[svn.haxx.se] · SVN Dev · SVN Users · SVN Org · TSVN Dev · TSVN Users · Subclipse Dev · Subclipse Users · this month's index

Re: Ideas for handling copies/moves in 'svn diff'

From: Daniel Näslund <daniel_at_longitudo.com>
Date: Tue, 1 Jun 2010 22:04:02 +0200

On Sun, May 30, 2010 at 11:16:55AM +0200, Stefan Sperling wrote:
> On Sat, May 29, 2010 at 02:34:06PM +0200, Daniel Näslund wrote:
> > Problem 1
> > ==============
> > We're processing the delete-half instead of the add-half for a
> > copy/move. At present, copy/move add-half is not shown by 'svn diff'
> > unless invoked with '--show-copies-as-adds'. But with the 'git unidiff'
> > format we would only show a diff for the add-part, e.g. we would change
> > the behaviour from reporting the delete-half to reporting the add-half.
> Why do we need to change the behaviour?

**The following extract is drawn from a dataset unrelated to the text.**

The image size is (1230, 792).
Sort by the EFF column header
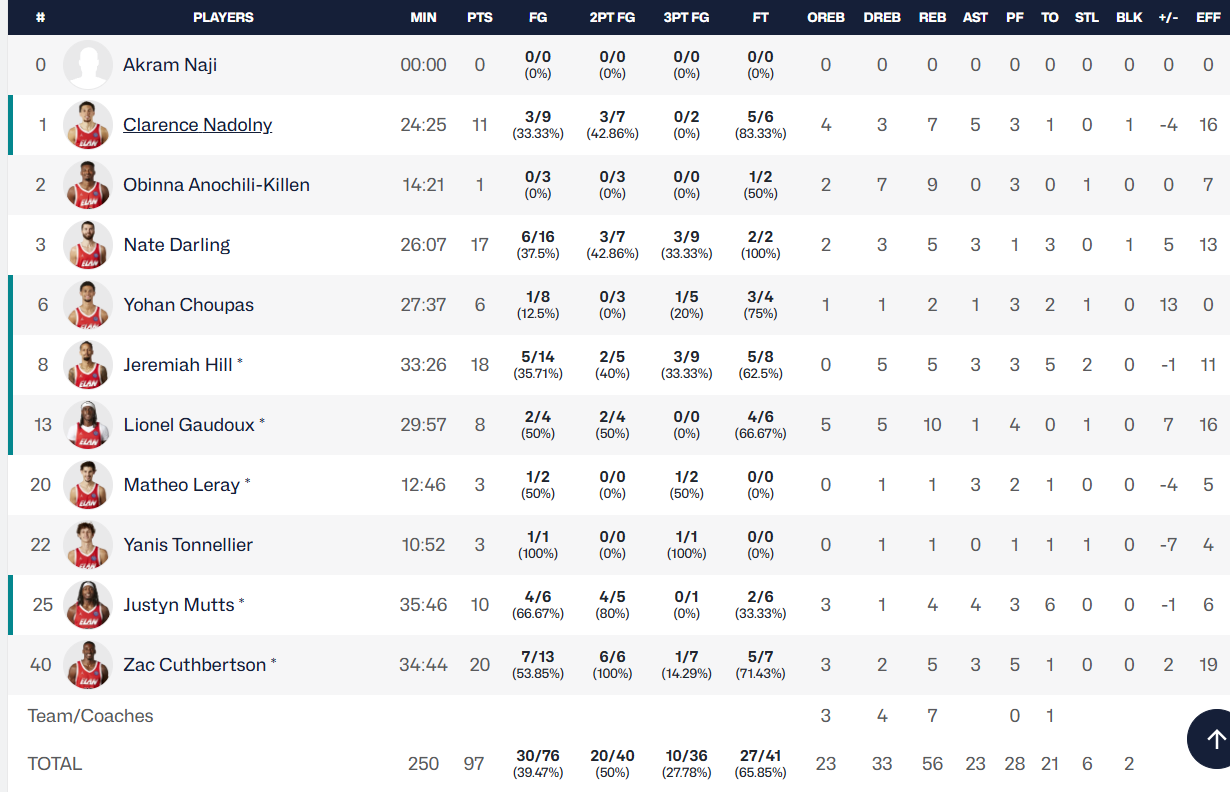pos(1208,17)
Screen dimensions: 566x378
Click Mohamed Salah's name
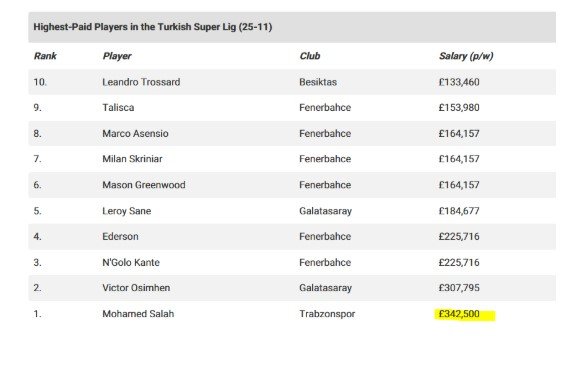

My main concern was that we didn't use file_added() for all the cases
involving copies and moves. That was unfortunately far from obvious from
my last mail. :(

> Right now, svn diff always shows deleted paths as deleted in the diff,
> unless you pass --no-diff-deleted. svn patch already knows how to deal
> with those files (delete them).
> For copies, we don't show the add unless you pass --show-copies-as-adds.
> If the copy has local mods, you see a diff between the copy source and
> the modified copy. With --show-copies-as-adds, you see every copy as added.
> Note that --show-copies-as-adds was added so that svn patch can see
> copied files (without knowing that they are copies, it treats them
> just like any other added file). Once svn patch understand copy/move
> information in the diff header this option will be needed much less.
> I think it's fine for now to make copy/move info in the diff header behave
> according to the above:
> - Print just a copy header but no content diff for copied without mods:
> Index: somefile
> ===================================================================
> copy from <copyfrom path>
> copy to <somefile>
> Index: nextfile
> - Print a diff as well if the file was modified after copying:
> Index: somefile
> ===================================================================
> copy from <copyfrom path>
> copy to <somefile>
> --- [...]
> +++ [...]
> @@ [...] @@
> [...]
> (I've used [...] to denote an omission).
> - With --show-copies-as-adds, print copy/move info and also show
> the copy as a diff that only adds lines:
> Index: somefile
> ===================================================================
> copy from <copyfrom path>
> copy to <somefile>
> --- [...]
> +++ [...]
> @@ [...] @@
> + [...]
> + [...]
> + [...]

Ok, we keep the current behaviour but add 'git diff' headers.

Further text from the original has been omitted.